| What is being asked |
Place every line of the data below into a Markdown table with the columns Row and Line, numbering the rows in order and omitting blank lines.

%%

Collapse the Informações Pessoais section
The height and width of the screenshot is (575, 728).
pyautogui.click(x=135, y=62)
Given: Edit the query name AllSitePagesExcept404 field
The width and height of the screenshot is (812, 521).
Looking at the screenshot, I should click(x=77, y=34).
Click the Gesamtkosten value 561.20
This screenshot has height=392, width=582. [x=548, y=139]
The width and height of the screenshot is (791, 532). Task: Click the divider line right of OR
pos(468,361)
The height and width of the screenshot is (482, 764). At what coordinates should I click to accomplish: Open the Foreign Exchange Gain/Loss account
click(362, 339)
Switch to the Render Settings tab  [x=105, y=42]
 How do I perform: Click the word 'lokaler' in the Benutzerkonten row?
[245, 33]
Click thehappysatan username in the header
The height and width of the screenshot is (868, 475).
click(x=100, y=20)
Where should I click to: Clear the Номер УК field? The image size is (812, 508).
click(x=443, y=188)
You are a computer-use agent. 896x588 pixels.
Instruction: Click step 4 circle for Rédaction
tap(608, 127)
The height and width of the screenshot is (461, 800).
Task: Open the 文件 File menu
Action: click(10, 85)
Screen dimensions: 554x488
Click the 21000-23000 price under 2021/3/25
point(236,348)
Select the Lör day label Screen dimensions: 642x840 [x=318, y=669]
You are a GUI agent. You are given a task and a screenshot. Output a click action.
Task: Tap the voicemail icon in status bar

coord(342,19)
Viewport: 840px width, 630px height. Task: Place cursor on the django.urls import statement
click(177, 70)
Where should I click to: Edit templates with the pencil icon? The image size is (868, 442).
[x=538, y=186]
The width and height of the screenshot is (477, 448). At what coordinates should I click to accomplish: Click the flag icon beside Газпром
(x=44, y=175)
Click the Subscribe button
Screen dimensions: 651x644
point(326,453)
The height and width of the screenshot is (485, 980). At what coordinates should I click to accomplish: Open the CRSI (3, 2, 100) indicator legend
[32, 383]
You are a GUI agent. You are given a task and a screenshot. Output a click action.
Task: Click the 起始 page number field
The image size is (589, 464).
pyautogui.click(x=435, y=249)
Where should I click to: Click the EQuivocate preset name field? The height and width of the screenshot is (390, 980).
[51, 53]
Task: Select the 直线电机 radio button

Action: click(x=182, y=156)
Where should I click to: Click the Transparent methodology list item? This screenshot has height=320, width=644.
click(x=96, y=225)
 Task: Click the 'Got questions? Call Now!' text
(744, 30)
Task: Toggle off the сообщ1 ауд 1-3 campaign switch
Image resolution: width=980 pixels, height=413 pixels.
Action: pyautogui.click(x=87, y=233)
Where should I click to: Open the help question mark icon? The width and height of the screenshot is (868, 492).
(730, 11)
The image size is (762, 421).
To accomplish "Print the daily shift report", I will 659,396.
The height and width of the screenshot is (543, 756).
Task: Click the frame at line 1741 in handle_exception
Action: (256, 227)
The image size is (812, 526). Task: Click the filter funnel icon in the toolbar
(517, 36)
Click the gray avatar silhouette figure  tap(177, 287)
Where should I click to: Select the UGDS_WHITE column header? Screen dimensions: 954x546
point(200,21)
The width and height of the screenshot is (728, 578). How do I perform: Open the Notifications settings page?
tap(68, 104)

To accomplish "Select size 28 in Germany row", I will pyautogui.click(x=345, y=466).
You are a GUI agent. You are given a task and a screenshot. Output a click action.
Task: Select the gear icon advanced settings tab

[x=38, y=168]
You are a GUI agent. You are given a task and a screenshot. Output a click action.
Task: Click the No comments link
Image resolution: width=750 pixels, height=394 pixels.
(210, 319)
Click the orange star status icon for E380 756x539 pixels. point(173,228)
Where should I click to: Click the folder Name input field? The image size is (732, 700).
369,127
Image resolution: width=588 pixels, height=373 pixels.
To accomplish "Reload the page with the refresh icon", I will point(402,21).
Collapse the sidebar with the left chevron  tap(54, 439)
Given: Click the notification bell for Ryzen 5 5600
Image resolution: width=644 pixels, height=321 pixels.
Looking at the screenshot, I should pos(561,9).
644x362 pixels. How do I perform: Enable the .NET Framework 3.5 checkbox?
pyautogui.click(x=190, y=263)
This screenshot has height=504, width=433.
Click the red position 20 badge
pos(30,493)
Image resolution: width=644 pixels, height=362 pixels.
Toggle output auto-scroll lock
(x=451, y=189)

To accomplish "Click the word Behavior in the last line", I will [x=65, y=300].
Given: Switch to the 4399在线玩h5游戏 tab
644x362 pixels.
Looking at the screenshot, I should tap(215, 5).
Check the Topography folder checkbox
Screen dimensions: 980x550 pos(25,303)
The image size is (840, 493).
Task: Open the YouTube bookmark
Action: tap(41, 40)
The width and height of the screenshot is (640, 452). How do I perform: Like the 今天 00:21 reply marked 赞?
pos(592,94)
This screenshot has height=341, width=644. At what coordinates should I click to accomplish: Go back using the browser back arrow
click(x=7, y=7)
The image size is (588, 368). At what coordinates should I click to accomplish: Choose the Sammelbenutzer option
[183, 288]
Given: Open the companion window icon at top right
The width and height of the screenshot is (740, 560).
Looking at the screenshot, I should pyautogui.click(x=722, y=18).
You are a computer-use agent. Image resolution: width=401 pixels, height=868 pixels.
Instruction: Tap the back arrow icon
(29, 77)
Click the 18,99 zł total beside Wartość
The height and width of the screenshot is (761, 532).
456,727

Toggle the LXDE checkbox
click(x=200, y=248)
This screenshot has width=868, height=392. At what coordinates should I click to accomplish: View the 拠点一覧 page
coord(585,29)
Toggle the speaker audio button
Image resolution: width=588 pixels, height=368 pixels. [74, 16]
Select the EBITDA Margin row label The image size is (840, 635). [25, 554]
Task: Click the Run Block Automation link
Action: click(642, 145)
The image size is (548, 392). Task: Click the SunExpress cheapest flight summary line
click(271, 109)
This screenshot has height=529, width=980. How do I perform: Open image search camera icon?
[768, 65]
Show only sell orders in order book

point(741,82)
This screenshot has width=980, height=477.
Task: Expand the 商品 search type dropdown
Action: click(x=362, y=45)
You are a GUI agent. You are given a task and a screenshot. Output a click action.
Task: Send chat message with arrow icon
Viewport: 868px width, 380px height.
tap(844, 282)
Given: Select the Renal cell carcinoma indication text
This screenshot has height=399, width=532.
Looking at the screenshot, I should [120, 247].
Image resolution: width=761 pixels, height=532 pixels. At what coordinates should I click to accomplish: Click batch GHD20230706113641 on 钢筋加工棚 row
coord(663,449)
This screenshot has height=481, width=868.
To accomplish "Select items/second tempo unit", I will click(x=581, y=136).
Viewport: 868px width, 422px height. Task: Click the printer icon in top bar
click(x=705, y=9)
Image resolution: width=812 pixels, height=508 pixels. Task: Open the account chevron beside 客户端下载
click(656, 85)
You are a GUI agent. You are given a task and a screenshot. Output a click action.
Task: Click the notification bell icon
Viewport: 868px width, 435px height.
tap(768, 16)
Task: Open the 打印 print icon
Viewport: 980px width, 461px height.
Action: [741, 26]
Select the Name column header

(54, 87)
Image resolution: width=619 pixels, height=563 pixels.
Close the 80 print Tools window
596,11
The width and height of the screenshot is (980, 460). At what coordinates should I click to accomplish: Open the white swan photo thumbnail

%%

| Solution to this task |
| Row | Line |
|---|---|
| 1 | Collapse the Informações Pessoais section |
| 2 | The height and width of the screenshot is (575, 728). |
| 3 | pyautogui.click(x=135, y=62) |
| 4 | Given: Edit the query name AllSitePagesExcept404 field |
| 5 | The width and height of the screenshot is (812, 521). |
| 6 | Looking at the screenshot, I should click(x=77, y=34). |
| 7 | Click the Gesamtkosten value 561.20 |
| 8 | This screenshot has height=392, width=582. [x=548, y=139] |
| 9 | The width and height of the screenshot is (791, 532). Task: Click the divider line right of OR |
| 10 | pos(468,361) |
| 11 | The height and width of the screenshot is (482, 764). At what coordinates should I click to accomplish: Open the Foreign Exchange Gain/Loss account |
| 12 | click(362, 339) |
| 13 | Switch to the Render Settings tab  [x=105, y=42] |
| 14 |  How do I perform: Click the word 'lokaler' in the Benutzerkonten row? |
| 15 | [245, 33] |
| 16 | Click thehappysatan username in the header |
| 17 | The height and width of the screenshot is (868, 475). |
| 18 | click(x=100, y=20) |
| 19 | Where should I click to: Clear the Номер УК field? The image size is (812, 508). |
| 20 | click(x=443, y=188) |
| 21 | You are a computer-use agent. 896x588 pixels. |
| 22 | Instruction: Click step 4 circle for Rédaction |
| 23 | tap(608, 127) |
| 24 | The height and width of the screenshot is (461, 800). |
| 25 | Task: Open the 文件 File menu |
| 26 | Action: click(10, 85) |
| 27 | Screen dimensions: 554x488 |
| 28 | Click the 21000-23000 price under 2021/3/25 |
| 29 | point(236,348) |
| 30 | Select the Lör day label Screen dimensions: 642x840 [x=318, y=669] |
| 31 | You are a GUI agent. You are given a task and a screenshot. Output a click action. |
| 32 | Task: Tap the voicemail icon in status bar |
| 33 | coord(342,19) |
| 34 | Viewport: 840px width, 630px height. Task: Place cursor on the django.urls import statement |
| 35 | click(177, 70) |
| 36 | Where should I click to: Edit templates with the pencil icon? The image size is (868, 442). |
| 37 | [x=538, y=186] |
| 38 | The width and height of the screenshot is (477, 448). At what coordinates should I click to accomplish: Click the flag icon beside Газпром |
| 39 | (x=44, y=175) |
| 40 | Click the Subscribe button |
| 41 | Screen dimensions: 651x644 |
| 42 | point(326,453) |
| 43 | The height and width of the screenshot is (485, 980). At what coordinates should I click to accomplish: Open the CRSI (3, 2, 100) indicator legend |
| 44 | [32, 383] |
| 45 | You are a GUI agent. You are given a task and a screenshot. Output a click action. |
| 46 | Task: Click the 起始 page number field |
| 47 | The image size is (589, 464). |
| 48 | pyautogui.click(x=435, y=249) |
| 49 | Where should I click to: Click the EQuivocate preset name field? The height and width of the screenshot is (390, 980). |
| 50 | [51, 53] |
| 51 | Task: Select the 直线电机 radio button |
| 52 | Action: click(x=182, y=156) |
| 53 | Where should I click to: Click the Transparent methodology list item? This screenshot has height=320, width=644. |
| 54 | click(x=96, y=225) |
| 55 |  Task: Click the 'Got questions? Call Now!' text |
| 56 | (744, 30) |
| 57 | Task: Toggle off the сообщ1 ауд 1-3 campaign switch |
| 58 | Image resolution: width=980 pixels, height=413 pixels. |
| 59 | Action: pyautogui.click(x=87, y=233) |
| 60 | Where should I click to: Open the help question mark icon? The width and height of the screenshot is (868, 492). |
| 61 | (730, 11) |
| 62 | The image size is (762, 421). |
| 63 | To accomplish "Print the daily shift report", I will 659,396. |
| 64 | The height and width of the screenshot is (543, 756). |
| 65 | Task: Click the frame at line 1741 in handle_exception |
| 66 | Action: (256, 227) |
| 67 | The image size is (812, 526). Task: Click the filter funnel icon in the toolbar |
| 68 | (517, 36) |
| 69 | Click the gray avatar silhouette figure  tap(177, 287) |
| 70 | Where should I click to: Select the UGDS_WHITE column header? Screen dimensions: 954x546 |
| 71 | point(200,21) |
| 72 | The width and height of the screenshot is (728, 578). How do I perform: Open the Notifications settings page? |
| 73 | tap(68, 104) |
| 74 | To accomplish "Select size 28 in Germany row", I will pyautogui.click(x=345, y=466). |
| 75 | You are a GUI agent. You are given a task and a screenshot. Output a click action. |
| 76 | Task: Select the gear icon advanced settings tab |
| 77 | [x=38, y=168] |
| 78 | You are a GUI agent. You are given a task and a screenshot. Output a click action. |
| 79 | Task: Click the No comments link |
| 80 | Image resolution: width=750 pixels, height=394 pixels. |
| 81 | (210, 319) |
| 82 | Click the orange star status icon for E380 756x539 pixels. point(173,228) |
| 83 | Where should I click to: Click the folder Name input field? The image size is (732, 700). |
| 84 | 369,127 |
| 85 | Image resolution: width=588 pixels, height=373 pixels. |
| 86 | To accomplish "Reload the page with the refresh icon", I will point(402,21). |
| 87 | Collapse the sidebar with the left chevron  tap(54, 439) |
| 88 | Given: Click the notification bell for Ryzen 5 5600 |
| 89 | Image resolution: width=644 pixels, height=321 pixels. |
| 90 | Looking at the screenshot, I should pos(561,9). |
| 91 | 644x362 pixels. How do I perform: Enable the .NET Framework 3.5 checkbox? |
| 92 | pyautogui.click(x=190, y=263) |
| 93 | This screenshot has height=504, width=433. |
| 94 | Click the red position 20 badge |
| 95 | pos(30,493) |
| 96 | Image resolution: width=644 pixels, height=362 pixels. |
| 97 | Toggle output auto-scroll lock |
| 98 | (x=451, y=189) |
| 99 | To accomplish "Click the word Behavior in the last line", I will [x=65, y=300]. |
| 100 | Given: Switch to the 4399在线玩h5游戏 tab |
| 101 | 644x362 pixels. |
| 102 | Looking at the screenshot, I should tap(215, 5). |
| 103 | Check the Topography folder checkbox |
| 104 | Screen dimensions: 980x550 pos(25,303) |
| 105 | The image size is (840, 493). |
| 106 | Task: Open the YouTube bookmark |
| 107 | Action: tap(41, 40) |
| 108 | The width and height of the screenshot is (640, 452). How do I perform: Like the 今天 00:21 reply marked 赞? |
| 109 | pos(592,94) |
| 110 | This screenshot has height=341, width=644. At what coordinates should I click to accomplish: Go back using the browser back arrow |
| 111 | click(x=7, y=7) |
| 112 | The image size is (588, 368). At what coordinates should I click to accomplish: Choose the Sammelbenutzer option |
| 113 | [183, 288] |
| 114 | Given: Open the companion window icon at top right |
| 115 | The width and height of the screenshot is (740, 560). |
| 116 | Looking at the screenshot, I should pyautogui.click(x=722, y=18). |
| 117 | You are a computer-use agent. Image resolution: width=401 pixels, height=868 pixels. |
| 118 | Instruction: Tap the back arrow icon |
| 119 | (29, 77) |
| 120 | Click the 18,99 zł total beside Wartość |
| 121 | The height and width of the screenshot is (761, 532). |
| 122 | 456,727 |
| 123 | Toggle the LXDE checkbox |
| 124 | click(x=200, y=248) |
| 125 | This screenshot has width=868, height=392. At what coordinates should I click to accomplish: View the 拠点一覧 page |
| 126 | coord(585,29) |
| 127 | Toggle the speaker audio button |
| 128 | Image resolution: width=588 pixels, height=368 pixels. [74, 16] |
| 129 | Select the EBITDA Margin row label The image size is (840, 635). [25, 554] |
| 130 | Task: Click the Run Block Automation link |
| 131 | Action: click(642, 145) |
| 132 | The image size is (548, 392). Task: Click the SunExpress cheapest flight summary line |
| 133 | click(271, 109) |
| 134 | This screenshot has height=529, width=980. How do I perform: Open image search camera icon? |
| 135 | [768, 65] |
| 136 | Show only sell orders in order book |
| 137 | point(741,82) |
| 138 | This screenshot has width=980, height=477. |
| 139 | Task: Expand the 商品 search type dropdown |
| 140 | Action: click(x=362, y=45) |
| 141 | You are a GUI agent. You are given a task and a screenshot. Output a click action. |
| 142 | Task: Send chat message with arrow icon |
| 143 | Viewport: 868px width, 380px height. |
| 144 | tap(844, 282) |
| 145 | Given: Select the Renal cell carcinoma indication text |
| 146 | This screenshot has height=399, width=532. |
| 147 | Looking at the screenshot, I should [120, 247]. |
| 148 | Image resolution: width=761 pixels, height=532 pixels. At what coordinates should I click to accomplish: Click batch GHD20230706113641 on 钢筋加工棚 row |
| 149 | coord(663,449) |
| 150 | This screenshot has height=481, width=868. |
| 151 | To accomplish "Select items/second tempo unit", I will click(x=581, y=136). |
| 152 | Viewport: 868px width, 422px height. Task: Click the printer icon in top bar |
| 153 | click(x=705, y=9) |
| 154 | Image resolution: width=812 pixels, height=508 pixels. Task: Open the account chevron beside 客户端下载 |
| 155 | click(656, 85) |
| 156 | You are a GUI agent. You are given a task and a screenshot. Output a click action. |
| 157 | Task: Click the notification bell icon |
| 158 | Viewport: 868px width, 435px height. |
| 159 | tap(768, 16) |
| 160 | Task: Open the 打印 print icon |
| 161 | Viewport: 980px width, 461px height. |
| 162 | Action: [741, 26] |
| 163 | Select the Name column header |
| 164 | (54, 87) |
| 165 | Image resolution: width=619 pixels, height=563 pixels. |
| 166 | Close the 80 print Tools window |
| 167 | 596,11 |
| 168 | The width and height of the screenshot is (980, 460). At what coordinates should I click to accomplish: Open the white swan photo thumbnail |